Lukas Simonis is a Dutch guitarist, mainly active in experimental music and sound art. Besides his career as a musician he's also involved with the Rotterdam-based avant garde venue WORM. and runs the music lab of the venue.

Simonis published a book in 1979 entitled Slime in the early '80s. At the same time Simonis started his musical career in Dutch punk and experimental bands such as Demogorgon, Dull Schicksal, Morzelpronk,  Trespassers W and later Aa Kismet, Vril (both with Bob Drake), Static Tics, Coolhaven and became involved with the venues The Jazz Bunker and Dodorama. Dodorama would later become the venue WORM.
▬▬▬
» **Directive**
Reproduce word for word the part of the Lukas Simonis text between "Simonis published a" and "the venue WORM.", inclusive.

» **Data excerpt**
▬▬▬
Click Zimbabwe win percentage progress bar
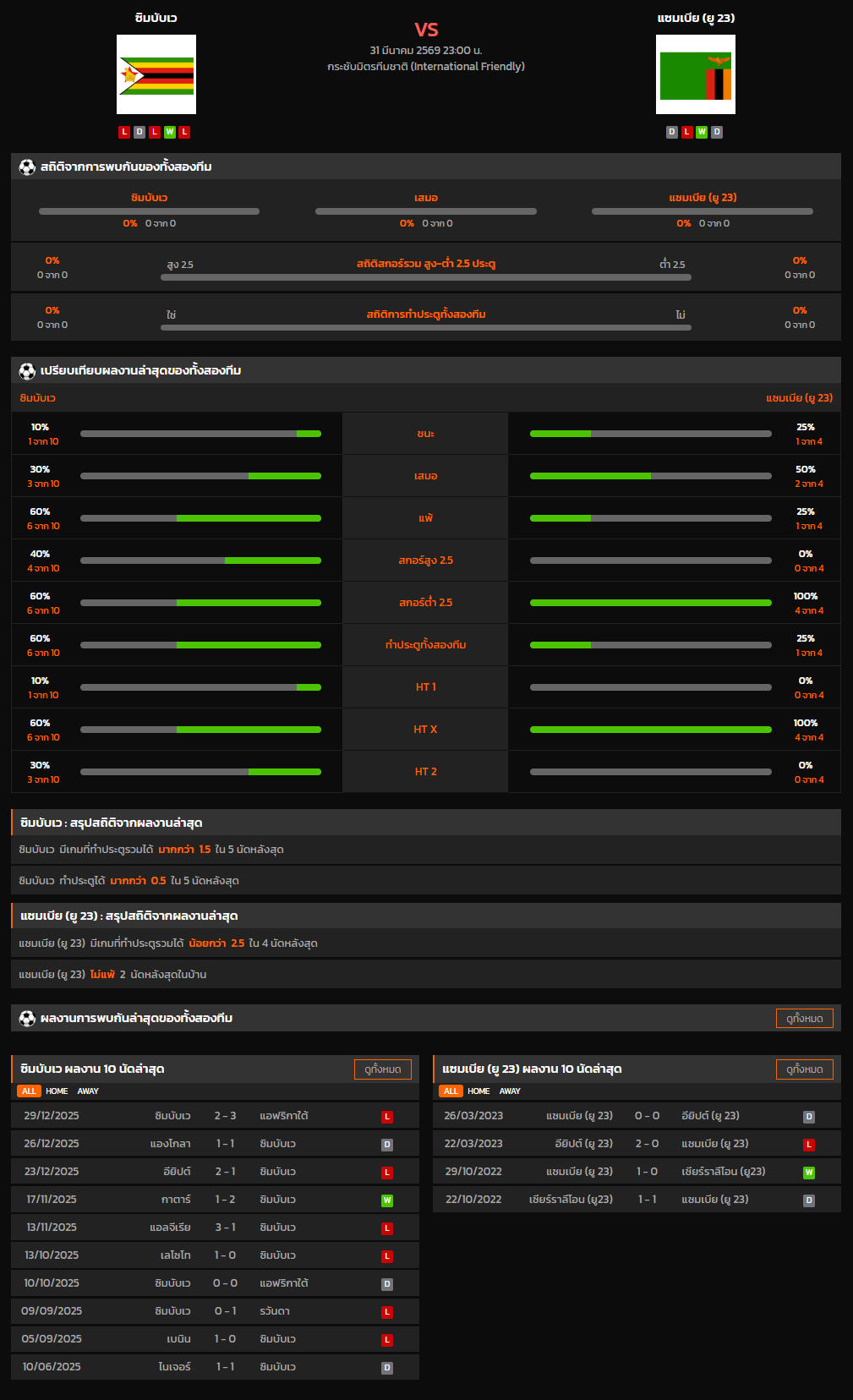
▬▬▬
» **Exercise response**
Simonis published a book in 1979 entitled Slime in the early '80s. At the same time Simonis started his musical career in Dutch punk and experimental bands such as Demogorgon, Dull Schicksal, Morzelpronk,  Trespassers W and later Aa Kismet, Vril (both with Bob Drake), Static Tics, Coolhaven and became involved with the venues The Jazz Bunker and Dodorama. Dodorama would later become the venue WORM.